- Provided passage -
......

Recently, I could feel the winds finally begin to shift. My head was filled with accolades; my podcast was beginning to gain traction, and my energy to do more was amped up!
Let me back up a bit.
There are several ways to build a business. For example,
- You can buy something that already exists,
- You can buy a concept through a franchise,
- You buy part of a concept with a licensing agreement,
- You can farm out all the sales, marketing, and admin services in exchange for simply doing the work part you love (I call that the Amazon model),
- You can become associated or tied with a group and become part of their selling arm (real estate and multi-level marketing groups work this way), and
- You can also start from ground zero and do everything yourself.
There is no one perfect way to build a business. Although, starting from ground zero is probably the most difficult.
And so it goes
with the making and launching of a podcast, writing a book, launching a new product, or creating anything newish. Like a business, it takes a while to gain traction (the beginning sweet spot is generally somewhere around the 20th to 30th episode), and like a business, the first year is pretty barren.
Like a business, it does not pay to focus on any metrics because none of them begin to mean anything until the second and subsequent years. And while visions of sugar plum trees (okay, money falling into our coffers) do dance in our hearts and minds, truthfully, very few of us make any money from podcasting until we have a certain amount of followers, a certain level of street cred and a certain amount of luck.

......

- What you will do -
• 1. Answer these questions about the passage on building a business and a podcast:
(a) What does the passage call the model of farming out sales, marketing, and admin services in exchange for doing only the work part you love?
(b) Which way of building a business does the passage call probably the most difficult?
(c) Around which episodes does the beginning sweet spot for a podcast generally fall?
• 2. Using the passage on building a business and a podcast, explain why it does not pay to focus on metrics in the first year.

- Source material -
......

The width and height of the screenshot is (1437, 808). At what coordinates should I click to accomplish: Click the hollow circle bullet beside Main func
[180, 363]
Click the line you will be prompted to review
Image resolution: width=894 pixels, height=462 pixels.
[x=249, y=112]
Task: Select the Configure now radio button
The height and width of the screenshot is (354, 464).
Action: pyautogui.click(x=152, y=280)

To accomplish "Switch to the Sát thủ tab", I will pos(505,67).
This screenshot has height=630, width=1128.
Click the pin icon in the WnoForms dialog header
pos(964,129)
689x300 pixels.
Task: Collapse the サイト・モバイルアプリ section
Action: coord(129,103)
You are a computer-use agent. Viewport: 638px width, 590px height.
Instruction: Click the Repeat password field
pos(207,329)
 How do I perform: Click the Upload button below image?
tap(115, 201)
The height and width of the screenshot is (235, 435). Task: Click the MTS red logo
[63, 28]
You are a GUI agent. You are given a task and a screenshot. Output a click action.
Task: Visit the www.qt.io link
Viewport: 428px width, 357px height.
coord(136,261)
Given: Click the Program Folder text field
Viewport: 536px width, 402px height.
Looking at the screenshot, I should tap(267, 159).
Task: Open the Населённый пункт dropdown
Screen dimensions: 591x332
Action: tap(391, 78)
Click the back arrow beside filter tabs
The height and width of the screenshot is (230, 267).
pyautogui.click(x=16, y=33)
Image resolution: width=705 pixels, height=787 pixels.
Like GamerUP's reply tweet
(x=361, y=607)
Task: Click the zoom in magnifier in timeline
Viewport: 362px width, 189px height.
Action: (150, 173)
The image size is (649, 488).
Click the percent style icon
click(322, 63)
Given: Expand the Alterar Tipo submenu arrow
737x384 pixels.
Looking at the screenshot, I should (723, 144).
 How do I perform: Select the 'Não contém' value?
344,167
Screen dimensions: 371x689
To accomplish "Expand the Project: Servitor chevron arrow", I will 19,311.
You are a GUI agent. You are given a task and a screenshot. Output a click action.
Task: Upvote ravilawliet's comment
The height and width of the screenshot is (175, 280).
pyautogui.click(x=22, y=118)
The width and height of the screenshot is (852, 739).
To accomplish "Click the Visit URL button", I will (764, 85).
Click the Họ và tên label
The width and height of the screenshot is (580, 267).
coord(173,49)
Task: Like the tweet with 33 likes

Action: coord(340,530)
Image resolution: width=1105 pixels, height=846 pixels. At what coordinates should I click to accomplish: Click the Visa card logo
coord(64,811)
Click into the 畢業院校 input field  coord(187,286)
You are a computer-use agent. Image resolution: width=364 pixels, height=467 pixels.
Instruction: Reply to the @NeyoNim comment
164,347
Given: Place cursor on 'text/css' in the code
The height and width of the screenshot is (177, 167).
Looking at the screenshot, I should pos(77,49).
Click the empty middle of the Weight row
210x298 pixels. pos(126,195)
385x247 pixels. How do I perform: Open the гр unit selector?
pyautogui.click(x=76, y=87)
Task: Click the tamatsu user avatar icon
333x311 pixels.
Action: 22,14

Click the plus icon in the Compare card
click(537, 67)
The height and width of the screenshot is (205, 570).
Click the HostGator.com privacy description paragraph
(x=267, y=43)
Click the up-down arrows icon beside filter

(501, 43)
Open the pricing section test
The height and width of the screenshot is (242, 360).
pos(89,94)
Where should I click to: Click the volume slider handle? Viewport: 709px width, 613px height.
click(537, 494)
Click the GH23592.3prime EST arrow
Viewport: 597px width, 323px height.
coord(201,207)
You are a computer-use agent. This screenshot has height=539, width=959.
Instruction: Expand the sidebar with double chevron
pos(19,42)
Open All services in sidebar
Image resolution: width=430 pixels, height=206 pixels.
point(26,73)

......

- Completed exercise -
• 1.
(a) The Amazon model.
(b) Starting from ground zero and doing everything yourself.
(c) Somewhere around the 20th to 30th episode.

• 2. None of the metrics begin to mean anything until the second and subsequent years.